**Assignment**.
Begin at the line containing "Given: Click the PBR 87.0% confidence bar" and give again every line to the end of the records, exactly, without the pictures.

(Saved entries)
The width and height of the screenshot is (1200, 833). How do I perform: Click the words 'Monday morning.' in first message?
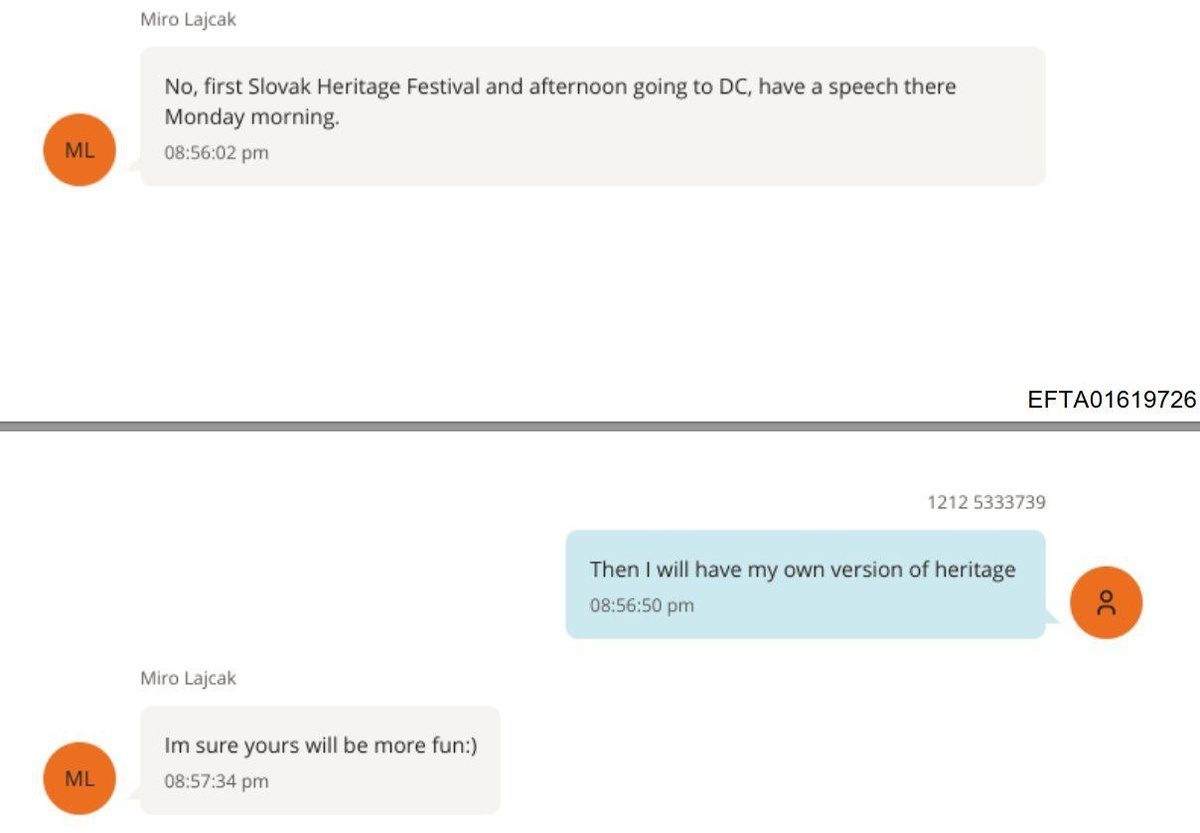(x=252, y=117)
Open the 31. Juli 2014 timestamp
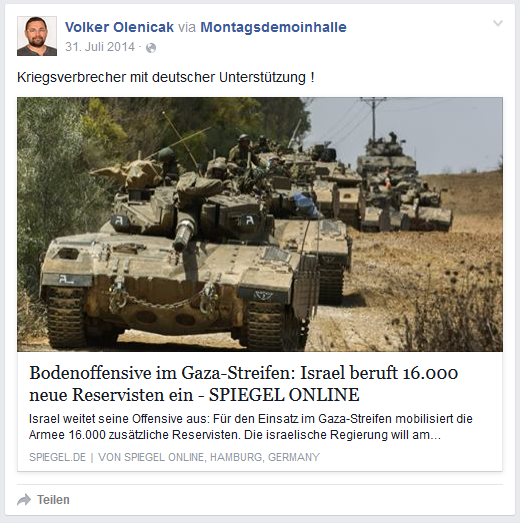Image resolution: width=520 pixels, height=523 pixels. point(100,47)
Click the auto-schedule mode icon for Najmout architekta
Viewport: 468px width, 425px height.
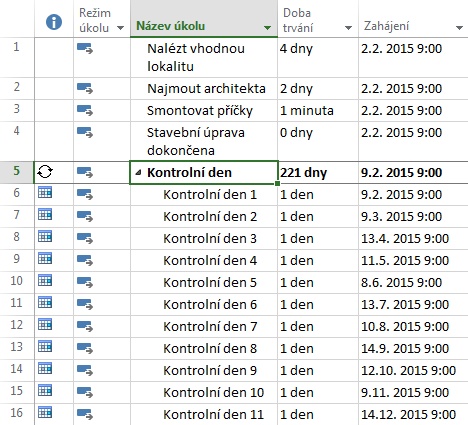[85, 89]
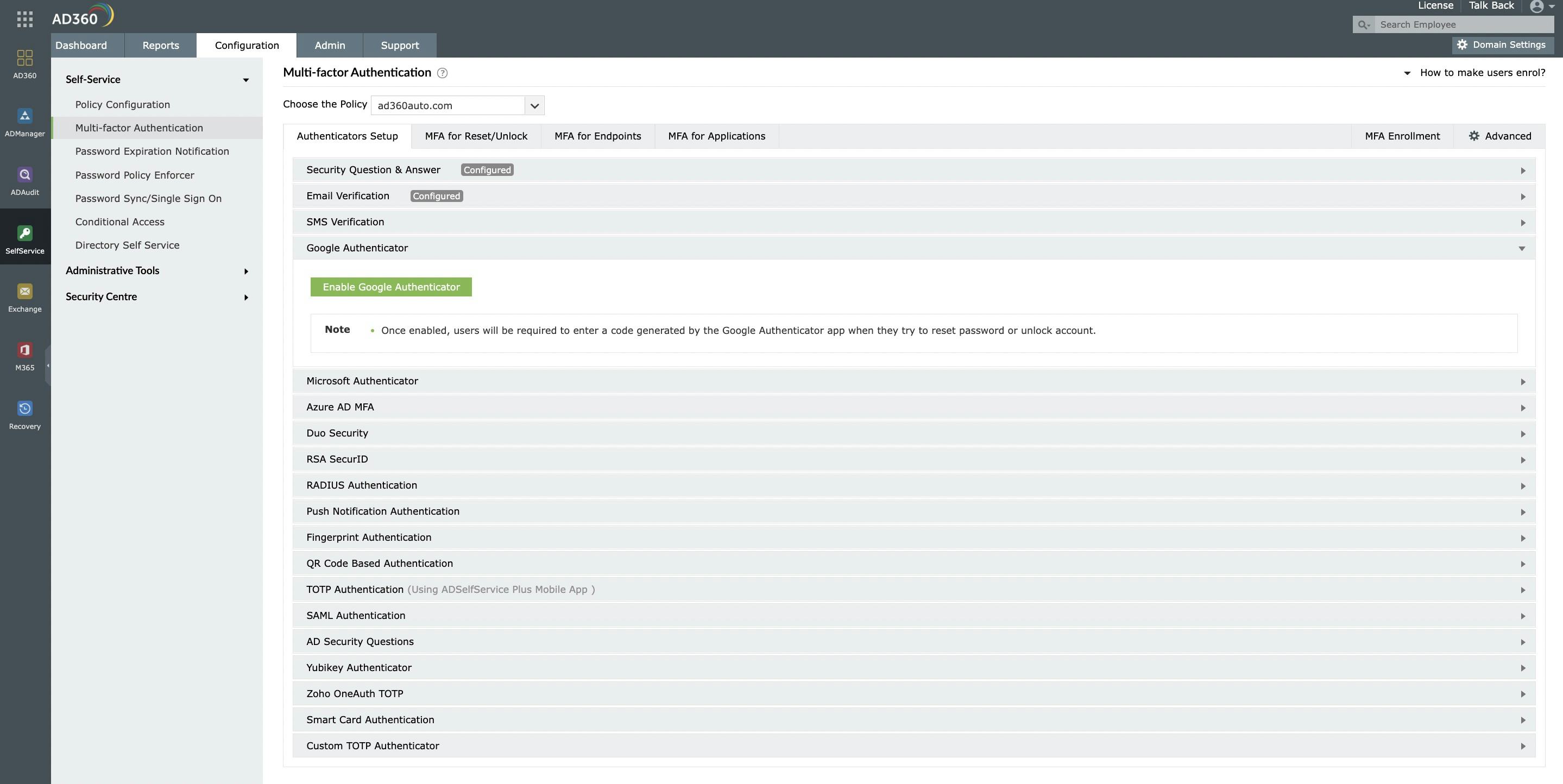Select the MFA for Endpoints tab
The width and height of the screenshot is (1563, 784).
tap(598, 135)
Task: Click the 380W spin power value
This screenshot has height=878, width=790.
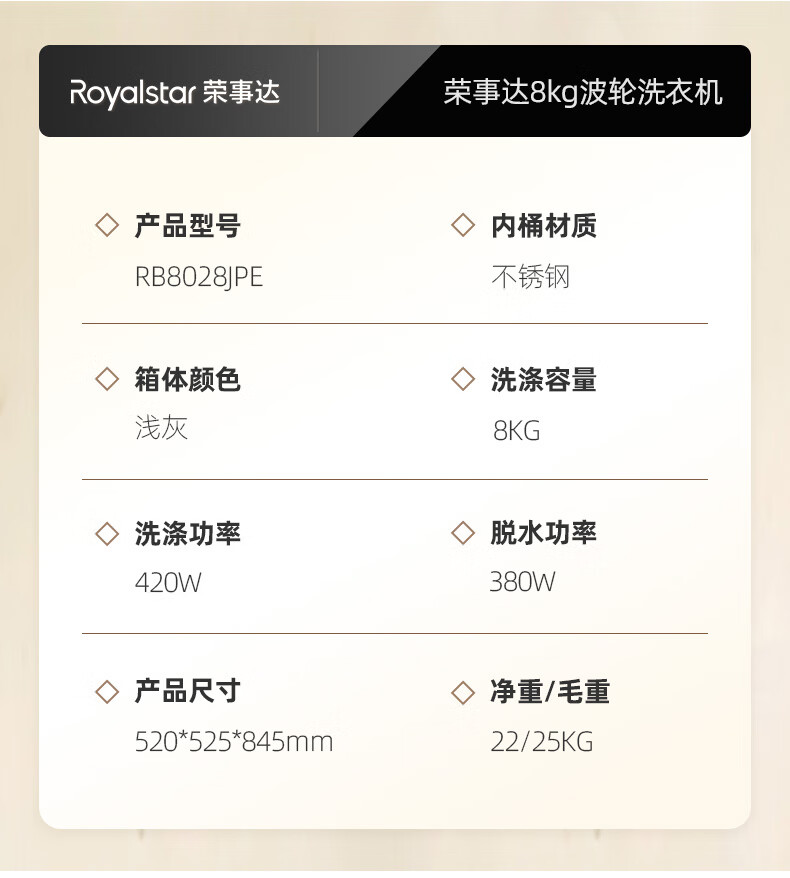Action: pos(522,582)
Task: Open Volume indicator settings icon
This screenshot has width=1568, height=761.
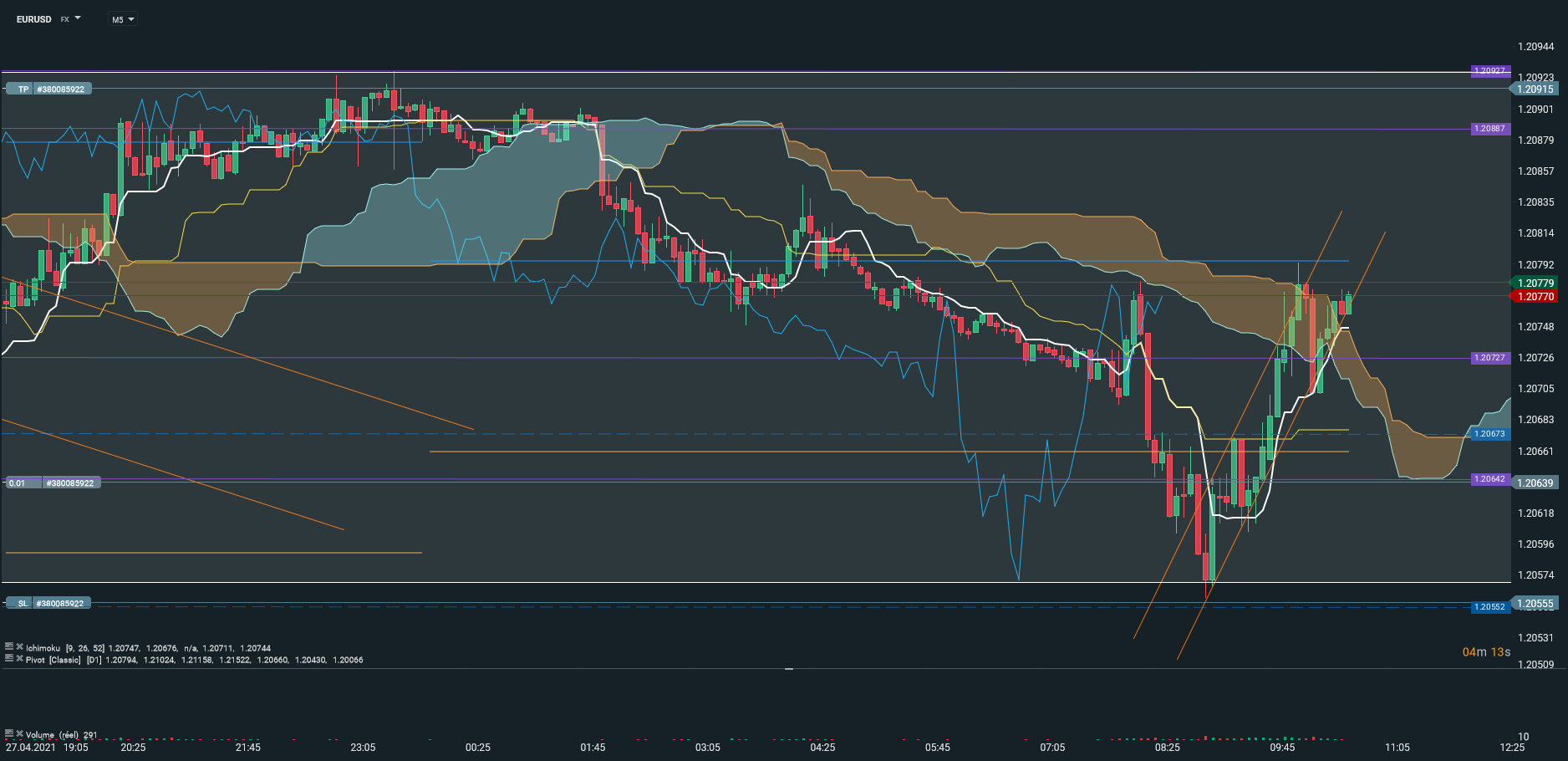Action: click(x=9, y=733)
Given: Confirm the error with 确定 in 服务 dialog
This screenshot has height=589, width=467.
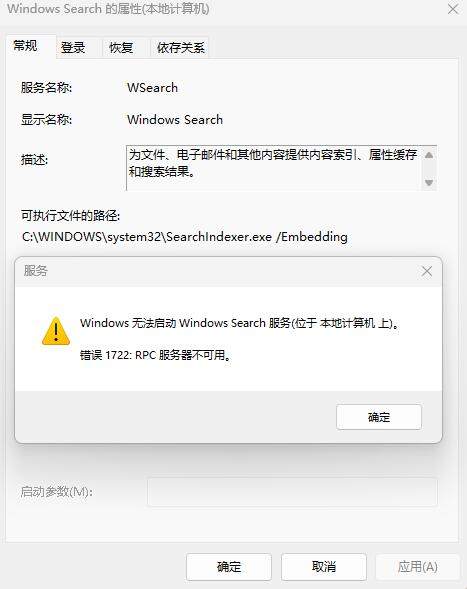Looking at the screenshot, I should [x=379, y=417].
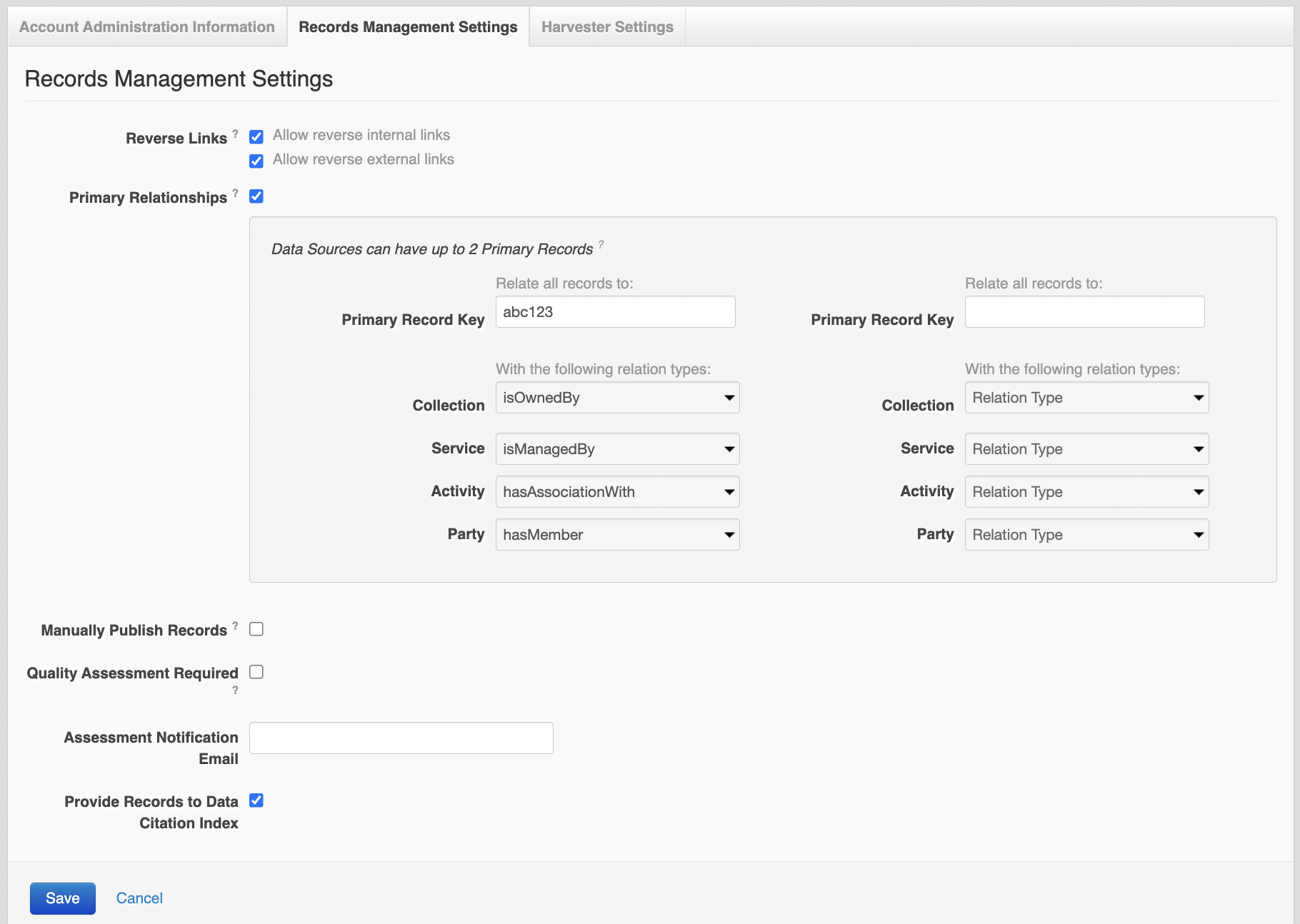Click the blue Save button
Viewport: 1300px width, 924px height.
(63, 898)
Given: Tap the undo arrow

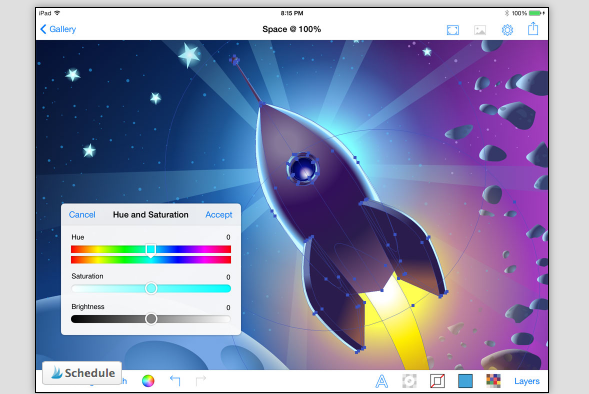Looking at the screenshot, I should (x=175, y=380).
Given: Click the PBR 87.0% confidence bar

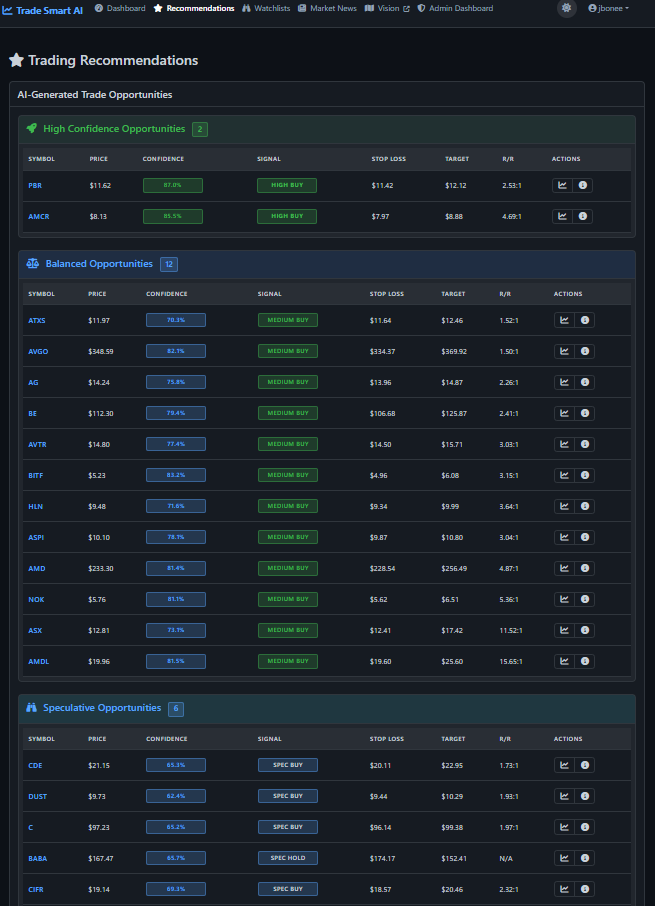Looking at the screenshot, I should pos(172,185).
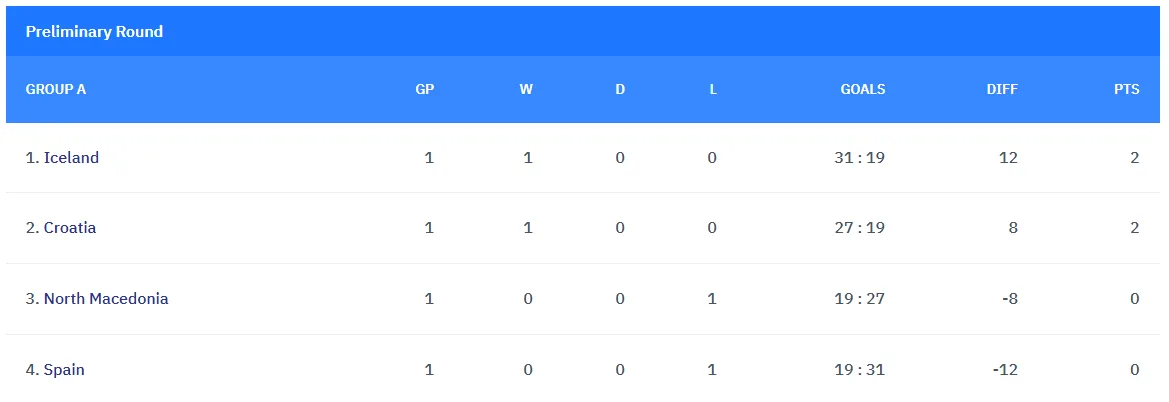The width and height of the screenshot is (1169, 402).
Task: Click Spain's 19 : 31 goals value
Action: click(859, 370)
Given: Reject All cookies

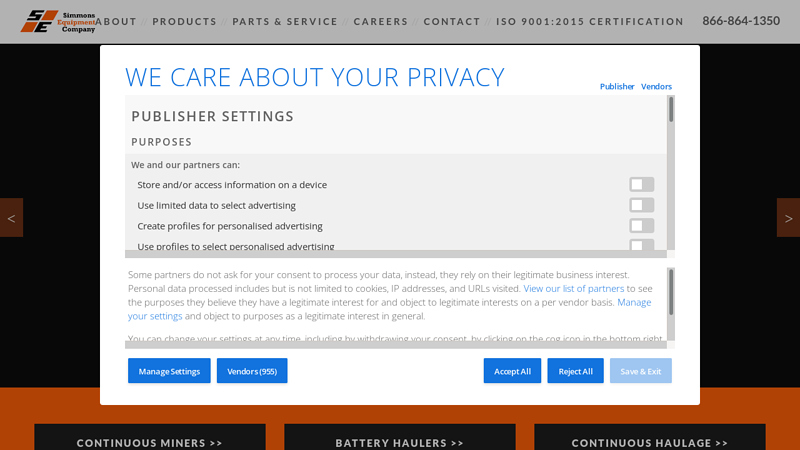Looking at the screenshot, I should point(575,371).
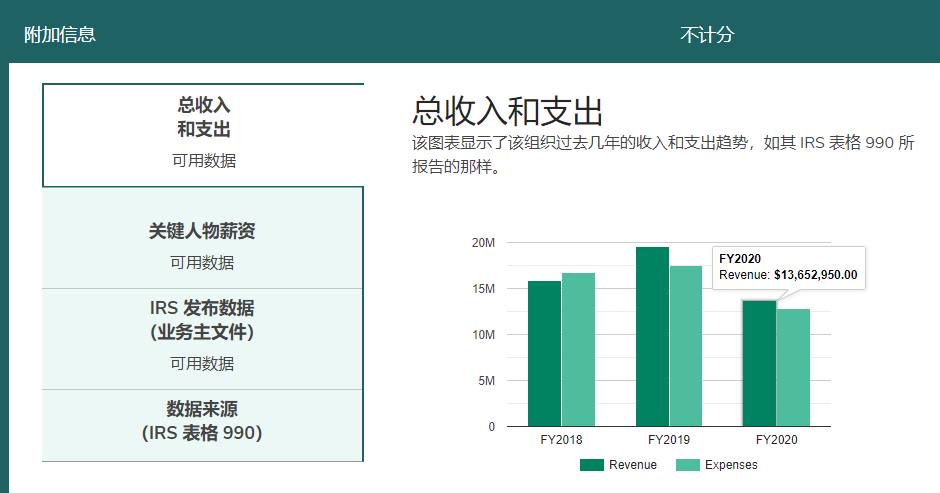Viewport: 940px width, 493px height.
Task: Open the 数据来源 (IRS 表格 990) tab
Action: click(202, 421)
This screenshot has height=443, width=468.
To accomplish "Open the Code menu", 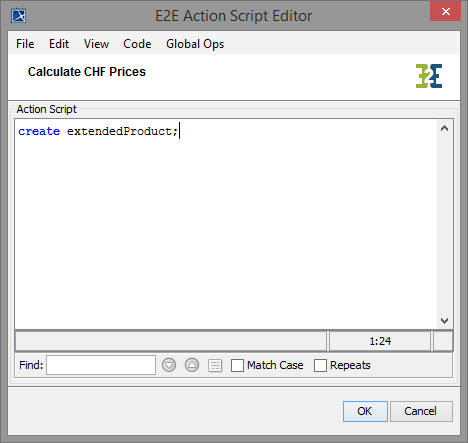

**Exercise solution**.
Given: Click the PBR 87.0% confidence bar

Looking at the screenshot, I should pos(172,185).
The width and height of the screenshot is (1169, 402).
Task: Click Spain's 19 : 31 goals value
Action: click(859, 370)
Given: Reject All cookies

Looking at the screenshot, I should point(575,371).
Viewport: 940px width, 493px height.
Task: Open the 数据来源 (IRS 表格 990) tab
Action: click(202, 421)
This screenshot has height=443, width=468.
To accomplish "Open the Code menu", 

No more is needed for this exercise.